Market Update 1/25/21
Overview
Energy prices are down slightly as news stories tug in both directions.
The Petroleum Facilities Guard militia group has begun a strike at some Eastern Libyan export facilities. This imperils half of Libya's 1.2 MMBD exports. The Guard have issues regarding payments. (Platts)
In Asia, energy prices were said to have risen on the news that California's Governor was expected to lift some stay at home restrictions, which would boost gasoline demand in one of the highest consumption places. (WSJ)
Oil prices were said to be supported by news of an Iranian oil tanker having been seized off Indonesia, as an oil transfer to another vessel was underway. Yet, both vessels had disabled their transmitters, violating Indonesian law. According to the Indonesian coast guard, the tankers have violated the rules of right of transit. (Platts)
The positive news was offset by news out of China of an increase in COVID-19 cases. (Reuters)
Global equities were near record highs today, rallying on hopes for a large U.S. stimulus package. Goldman Sachs said: "On our estimates, a $2 trillion stimulus over 2021-22 would...boost U.S. (oil) demand by about 200 MBPD." (Reuters) Yet, as per Dow Jones reporting, Republicans and some Democrats signaled concerns over the size and cost of President Biden's $1.9 trillion bill. Some lawmakers discussed trying to pass a smaller, more targeted aid package focused on vaccine funding, and the White House has signaled it is prepared to negotiate.
Friday's DOE data disappointed for crude supplies. They rose by 4.352 MMBBL. Estimates were calling for a draw of between 1.2 and 2.5 MMBBL. Crude exports fell by 760 MBD to 2.251 MMBD. Imports of crude into the U.S. fell by 194 MBD to 6.045 MMBD. The crude stockpile build was concentrated in the Gulf Coast region, where supplies rose by 5.594 MMBBL. Refinery runs rose by 0.5% to their highest percentage level since March, according to Reuters. Refineries operated at a rate of 82.5%. Product demand rose. Gasoline demand rose by 580 MBD to 8.112 MMBD. Gasoline demand was still behind the levels seen the past 2 years of 8.662 and 8.868 MMBD. Distillate demand was up 212 MBD to 3.821 MMBD. This compares to the past 2 years demand of 4.389 and 4.668 MMBD. Gasoline was supported Friday post stats as stockpiles dropped by 0.259 MMBD. This was a surprise as stocks were forecast to build by 2.1 to 2.7 MMBBL. The build in distillate supplies of 0.457 MMBBL was slightly better than expected.
Friday’s Baker Hughes oil rig count showed an increase of 2 units. This was the 9th straight increase.

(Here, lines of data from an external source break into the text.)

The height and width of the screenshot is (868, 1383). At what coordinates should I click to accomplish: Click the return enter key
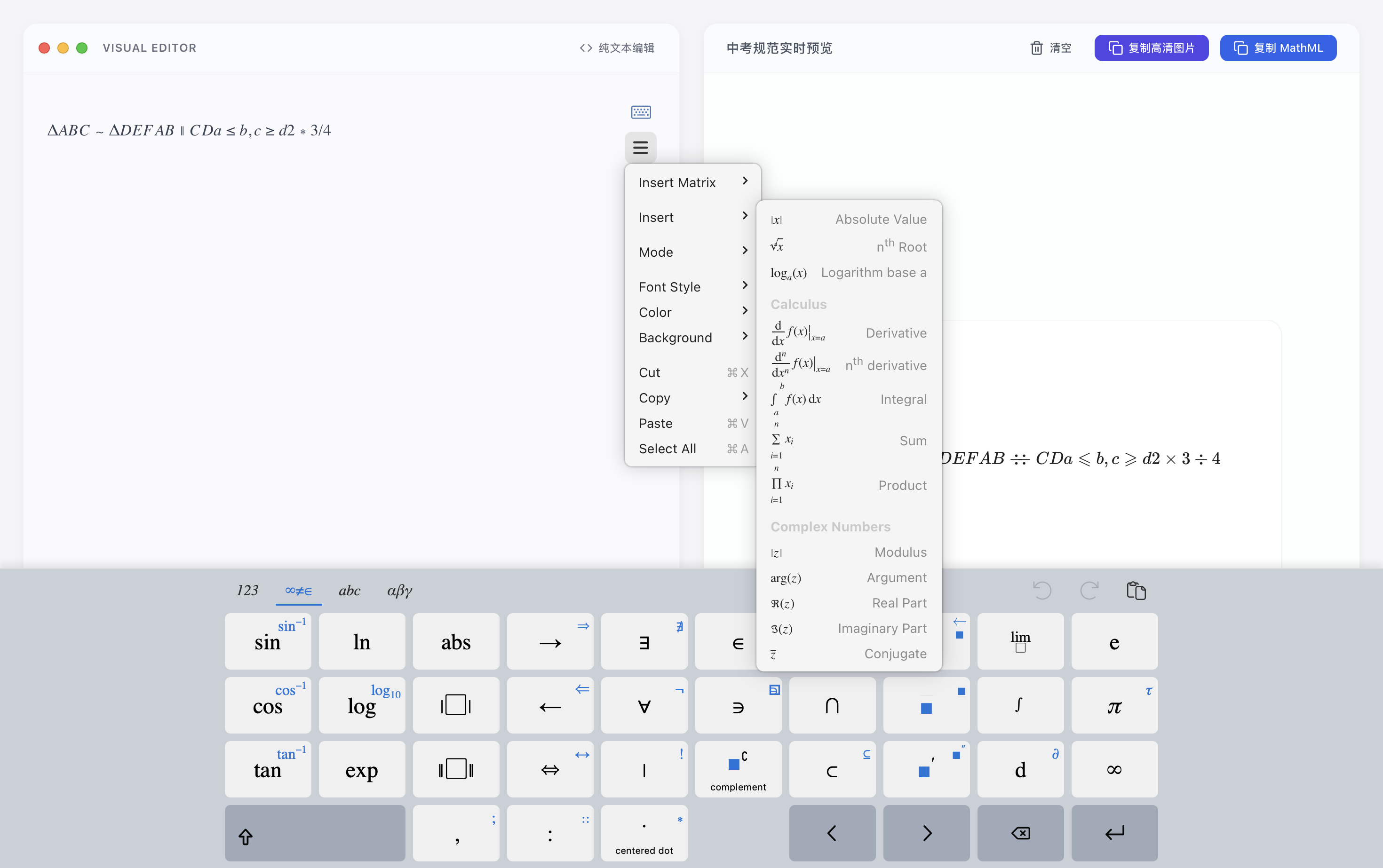[x=1114, y=833]
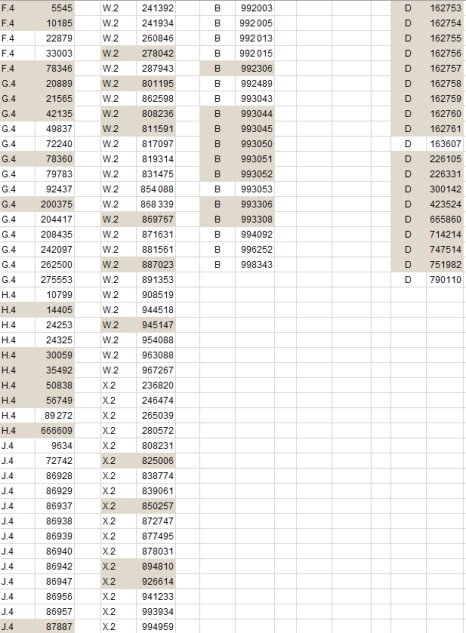466x633 pixels.
Task: Select cell containing 5545
Action: point(55,8)
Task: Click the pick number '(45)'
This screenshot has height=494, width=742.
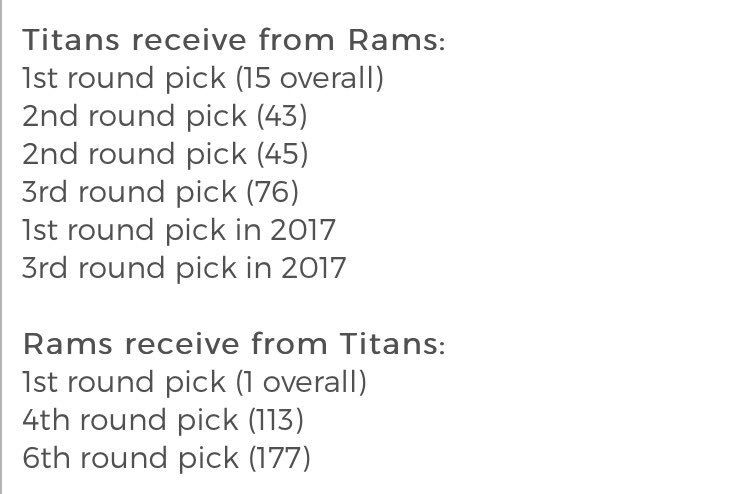Action: coord(282,155)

CFTC data issued Friday showed money managers added net length in WTI, ULSD & RB in the week ended Tuesday 1/19. WTI length rose by 7,348 contracts on ICE/CME combined. RB net length rose by 827 contracts. ULSD net length rose by 6,042 contracts. Additions of new longs in ULSD were the cause.
Technicals
Momentum is neutral for the RB March daily and the Brent DC contracts. But, it points lower on the ULSD March daily and WTI DC charts. As suggested last week, resistance seems to be building.
For WTI. the 53.13-16 area provides resistance. Support lies at 5144-50, then at 5044-48.
Brent seems to be struggling over $56. Today's high is 55.99. Above this, we see resistance at 5657-64. Support lies at 5448-49.
For March ULSD, the 1.60 area seems to be setting up as resistance. We see resistance at 1.6033-43. Support lies at 1.5570-75.
March RB support is seen at 15282-93, then at 15064-89. Resistance lies at 15621-34. The high overnight is 15696.
Natural Gas
NG gapped higher over the weekend as weather models showed "solid demand gains.” (N G I ) The February contract, which expires Wednesday, retreated earlier this morning to fill the gap to a tee. The high Friday was 2.504. That is today's low at present. The March contract high seen Friday was 2.511, while today's low is 2.498.
The Baker Hughes NG rig count seen Friday rose by 3 units.
CFTC data issued Friday showed that money managers reduced their net length in futures/options on the CME by 16,893 contracts in the week ended Tuesday, January 19. This reduction was a function of both longs being shed and shorts being added.
The EIA NG data seen Friday was positive. Storage fell by 187 BCF. This beat estimates by about 10 to 15 BCF. Storage is now only 36 BCF over year ago levels. But, it remains 198 BCF over the 5-year average.
Technically, NG still has negative momentum, but seems stuck in the range seen over the past almost 2 months. As we wrote 2 weeks ago, spot NG seems stuck between the high $2.30's and near $2.80. For today, the March contract has support at 2.493-2.498. The latter is the overnight low. Below this, we see support at 2.459-2.462. Resistance lies at 2.596-2.606, then at 2.641-43.